The Effect of Hypoxia on Hippocampal Neurones and its Prevention by Ca2+-Antagonists

Abstract

The effects of hypoxia and high-potassium media on the rat hippocampal CA1 neurones in tissue slices were studied using intracellular electrodes. In response to superfusion with a hypoxic medium, a majority of the neurones showed a transient hyperpolarization followed by a slow depolarization at a plateau level of about 25 mV from the pre-hypoxic resting potential, and that evoked e.p.s.p.s were well preserved during hypoxic exposure. These results suggest that low oxygen tension per se may not be the major cause of neuronal dysfunction due to hypoxic hypoxia or ischaemia. In a minority of the neurones the slow depolarization was followed by a rapid depolarization, after which the neurones showed no functional recovery. Further analyses suggest that a marked influx of calcium ions probably triggers irreversible processes.

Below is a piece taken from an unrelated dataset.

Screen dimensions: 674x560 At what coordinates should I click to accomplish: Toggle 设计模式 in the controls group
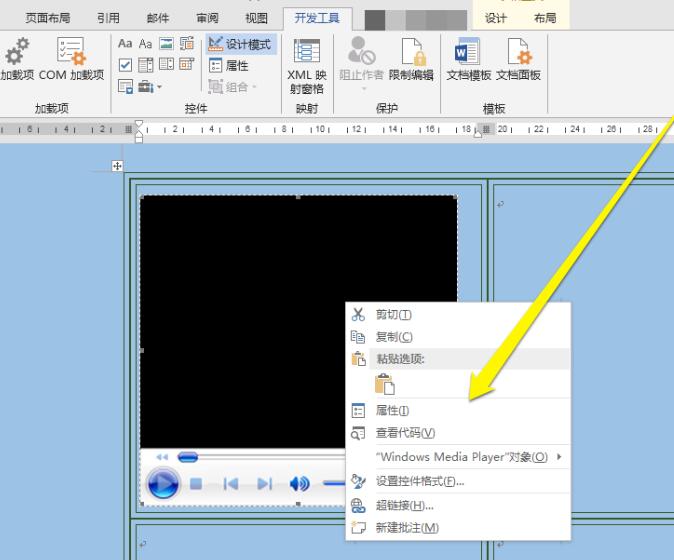coord(240,45)
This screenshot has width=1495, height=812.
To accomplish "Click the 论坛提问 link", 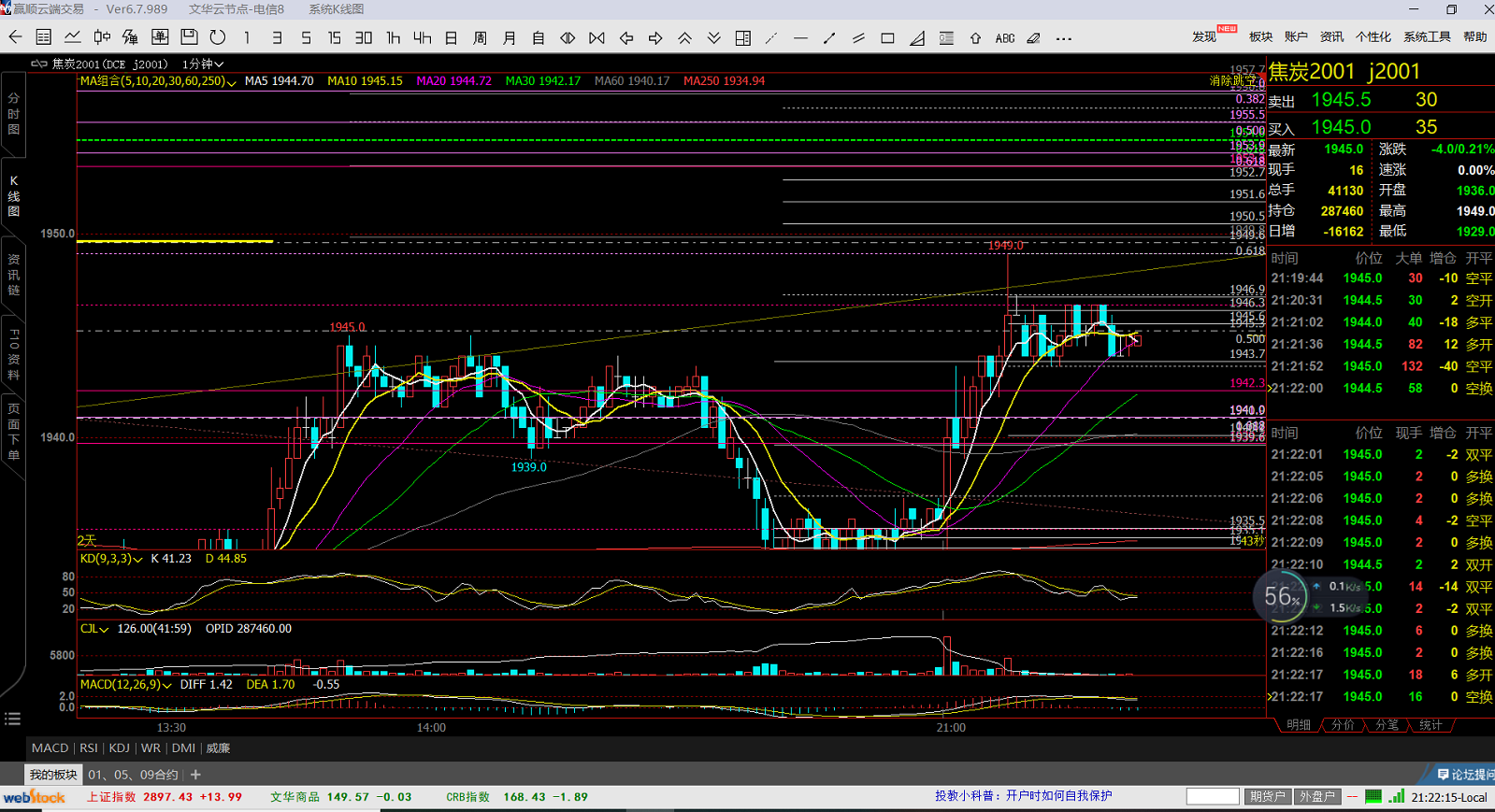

In response to superfusion with potassium-rich (≥ 60 mM) media, all the neurones showed a marked depolarization of approximately 60 mV, and the membrane potential was irreversibly reduced to 0 mV even after washing out the media. The membrane dysfunction was blocked by removal of calcium or chloride ions, or addition of cobalt or organic calcium channel antagonists to the extracellular solution. In addition to these findings, the ionic mechanisms underlying the potential changes induced by hypoxia and the cause of the membrane dysfunction produced by potassium-rich media have been discussed.